### [DOCUMENT EXCERPT]
╭──

Sanders, who chairs the Senate Budget Committee and has been playing a central role in crafting the bill, said the same of Sen. Kyrsten Sinema (D-Ariz.), who is also strongly opposed to the president’s agenda and has been even more elusive than Manchin.

The Build Back Better agenda is a sweeping social welfare and infrastructure proposal that, among many things, would invest in child care, create a national paid leave program, lower drug prices, make community college free, invest in affordable housing and make the country’s power sector carbon-neutral by 2035. The Biden administration has proposed $3.5 trillion in spending over 10 years, in part offset by taxes on corporations and the wealthy.

After weeks of circular negotiations that haven’t brought Democrats much closer to an actual bill, Sanders took his grievances with his colleagues to the press Wednesday.

“It is wrong, it is really not playing fair, that one or two people think that they should be able to stop what 48 members of the Democratic Caucus want, what the American people want,” Sanders said.

Sen. Bernie Sanders answers questions during a press conference at the U.S. Capitol on Oct. 6 in Washington, D.C. (Photo: Win McNamee via Getty Images)
Sen. Bernie Sanders answers questions during a press conference at the U.S. Capitol on Oct. 6 in Washington, D.C. (Photo: Win McNamee via Getty Images)

The Vermont senator’s fundamental issue is that he, even as a member of leadership, does not know what the two moderate senators want in and out of the reconciliation bill. Sanders maintained that private negotiations with Manchin, Sinema and the broader Democratic caucus are ongoing.

╰──

### [TASKS TO PERFORM]
**a.** Do these statements agree with the excerpt on the Build Back Better negotiations? Answer yes or no for each, quoting the words of the excerpt that decide it. (i) The Biden administration has proposed $3.5 trillion in spending over 10 years. (ii) Sanders chairs the Senate Finance Committee. (iii) The agenda would make the country's power sector carbon-neutral by 2050.
**b.** Write out the excerpt on the Build Back Better negotiations word for word, from "The Build Back" up to and including "and the wealthy.".

### [AVAILABLE DATA]
╭──

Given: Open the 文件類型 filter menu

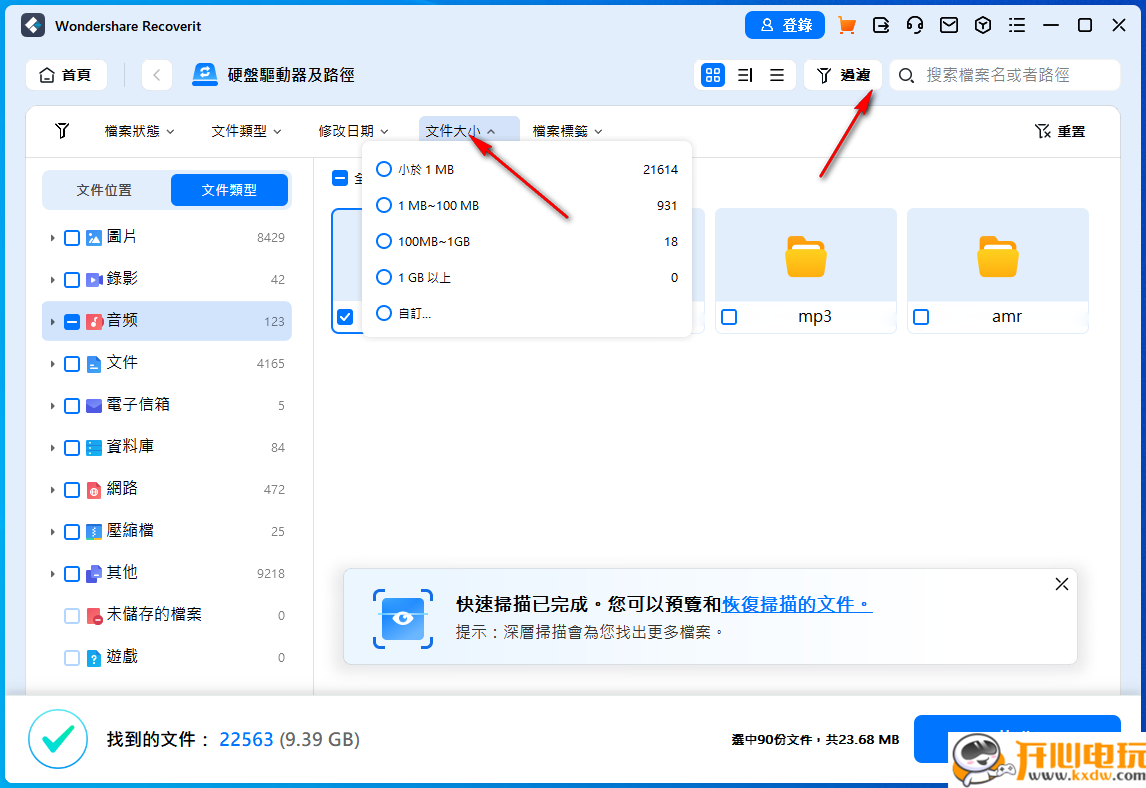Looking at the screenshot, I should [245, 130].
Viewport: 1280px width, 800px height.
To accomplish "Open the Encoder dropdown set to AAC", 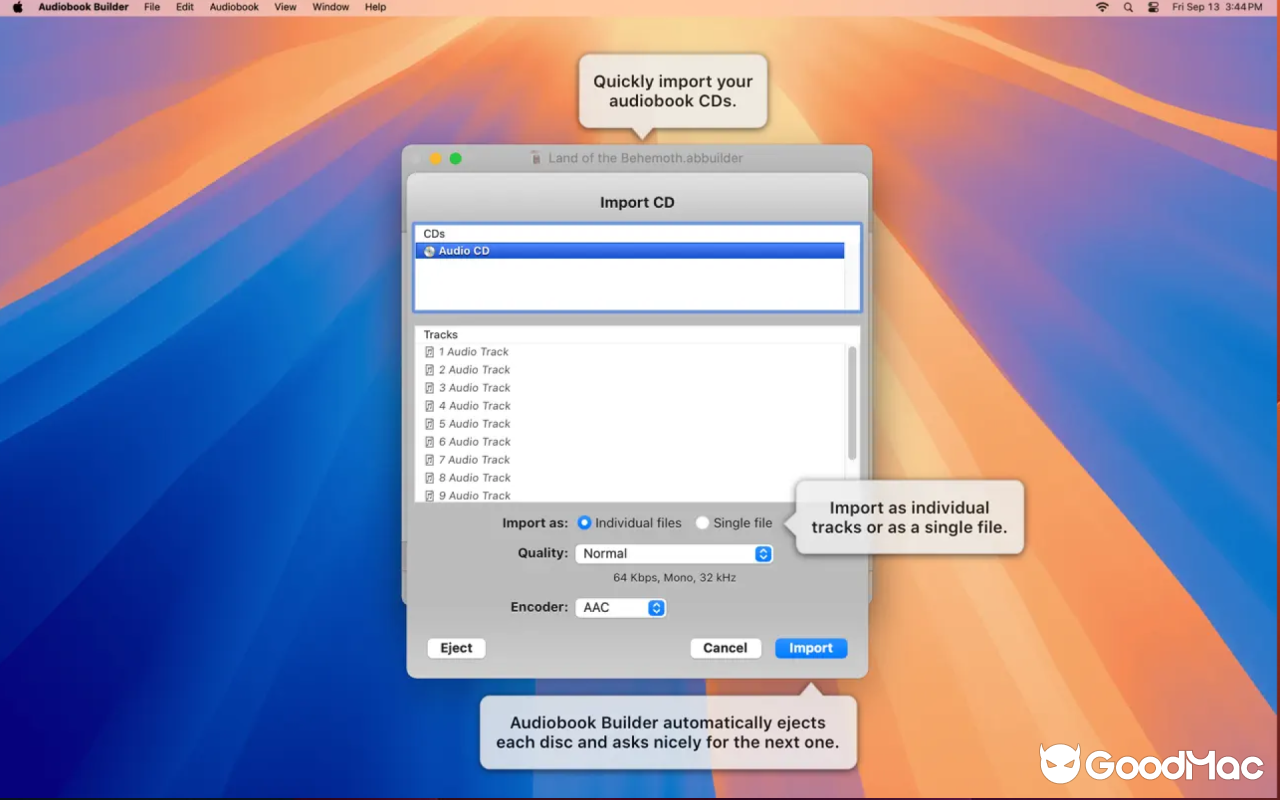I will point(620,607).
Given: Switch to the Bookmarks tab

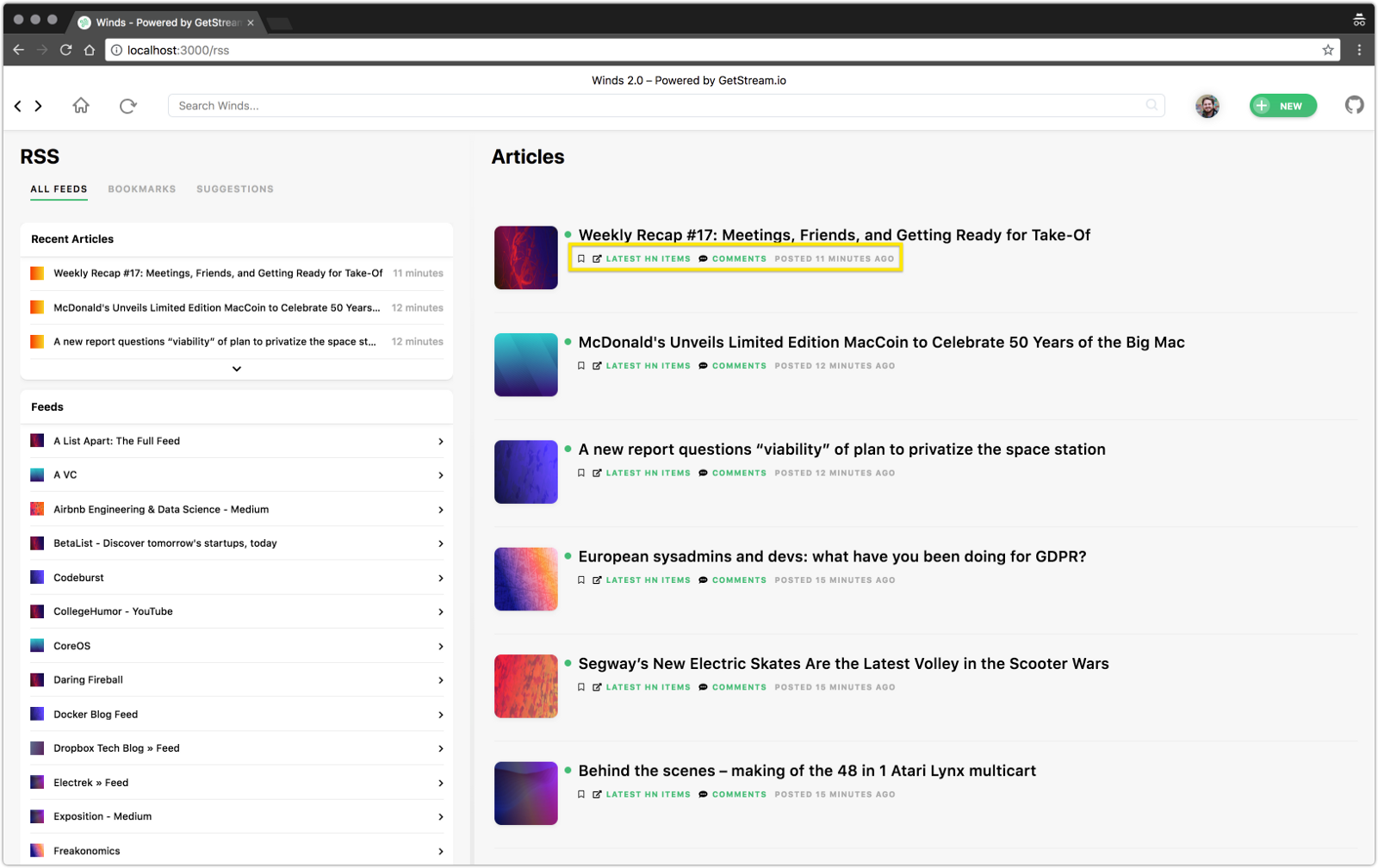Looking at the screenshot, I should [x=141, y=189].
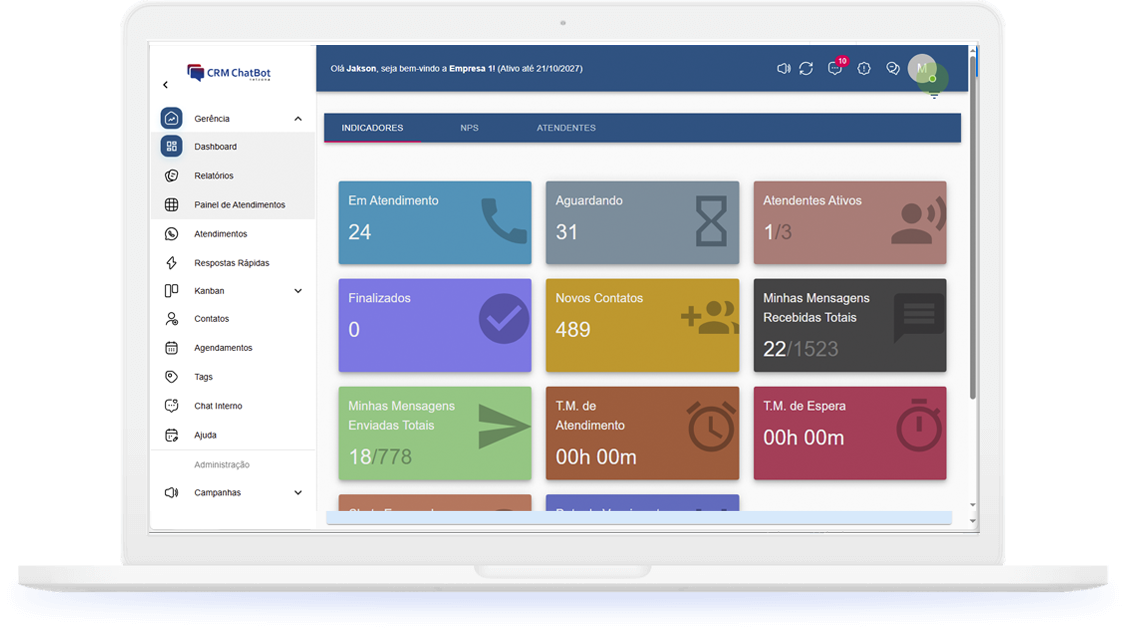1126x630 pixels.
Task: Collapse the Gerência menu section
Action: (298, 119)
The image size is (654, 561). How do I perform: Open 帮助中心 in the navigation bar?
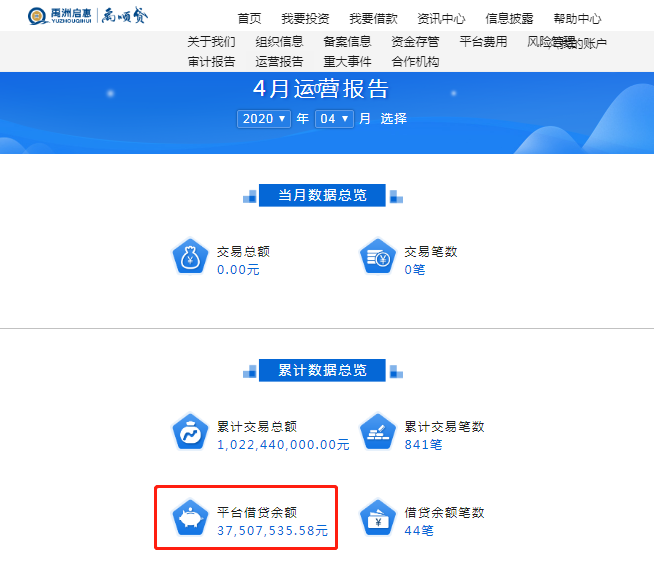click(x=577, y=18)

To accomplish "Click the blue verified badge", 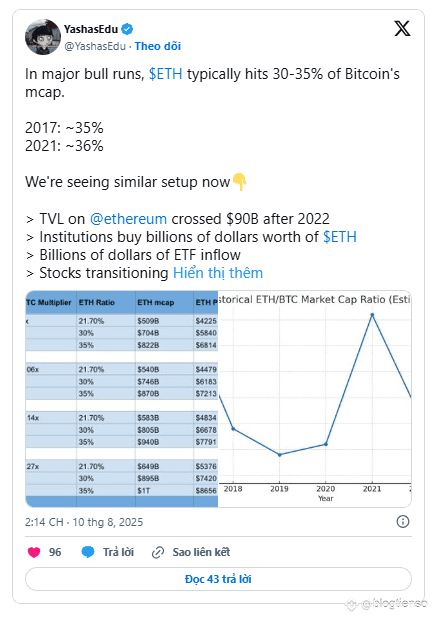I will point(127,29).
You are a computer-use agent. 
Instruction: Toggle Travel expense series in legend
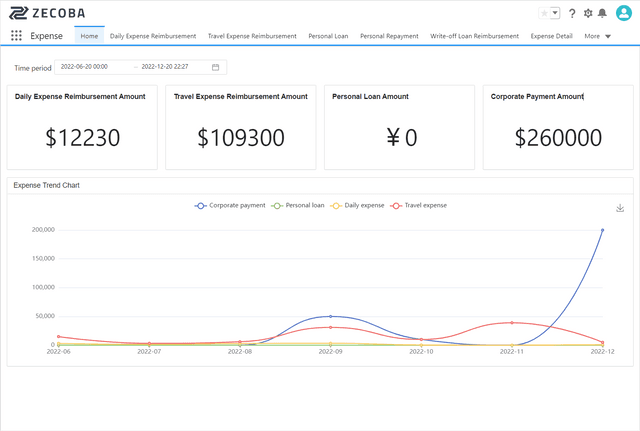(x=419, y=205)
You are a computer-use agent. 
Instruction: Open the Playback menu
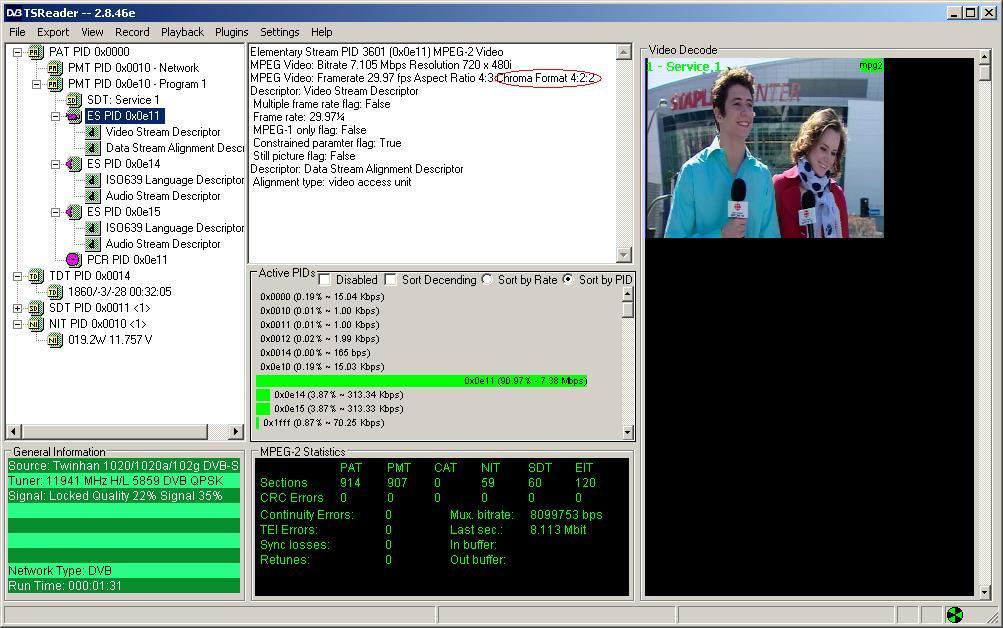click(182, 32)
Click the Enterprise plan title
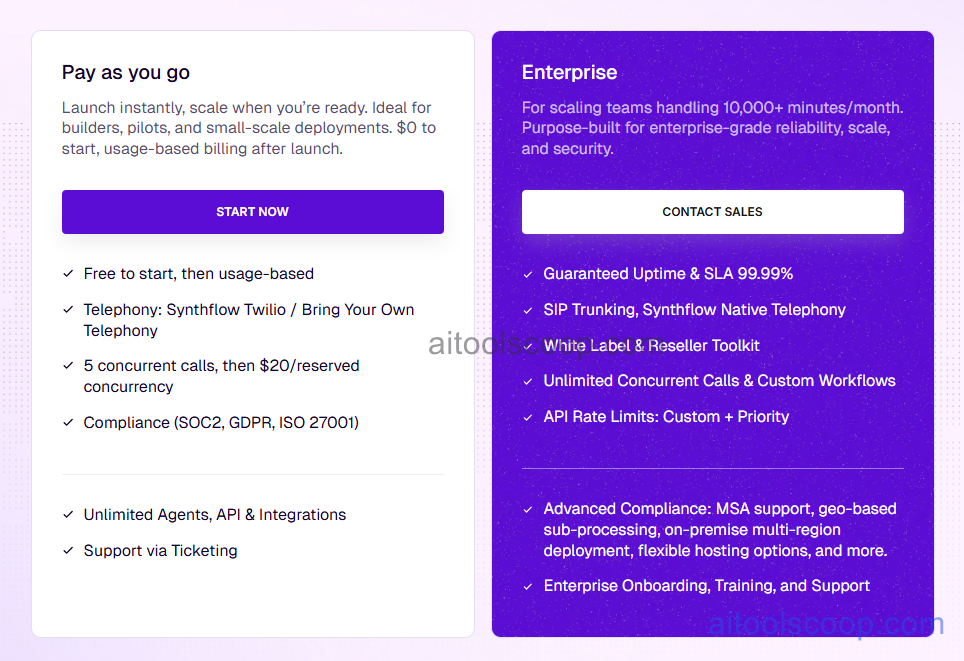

╰──

### [COMPLETED EXERCISE]
**a.**
(i) Yes: "The Biden administration has proposed $3.5 trillion in spending over 10 years"
(ii) No: "Sanders, who chairs the Senate Budget Committee"
(iii) No: "make the country’s power sector carbon-neutral by 2035"

**b.**
The Build Back Better agenda is a sweeping social welfare and infrastructure proposal that, among many things, would invest in child care, create a national paid leave program, lower drug prices, make community college free, invest in affordable housing and make the country’s power sector carbon-neutral by 2035. The Biden administration has proposed $3.5 trillion in spending over 10 years, in part offset by taxes on corporations and the wealthy.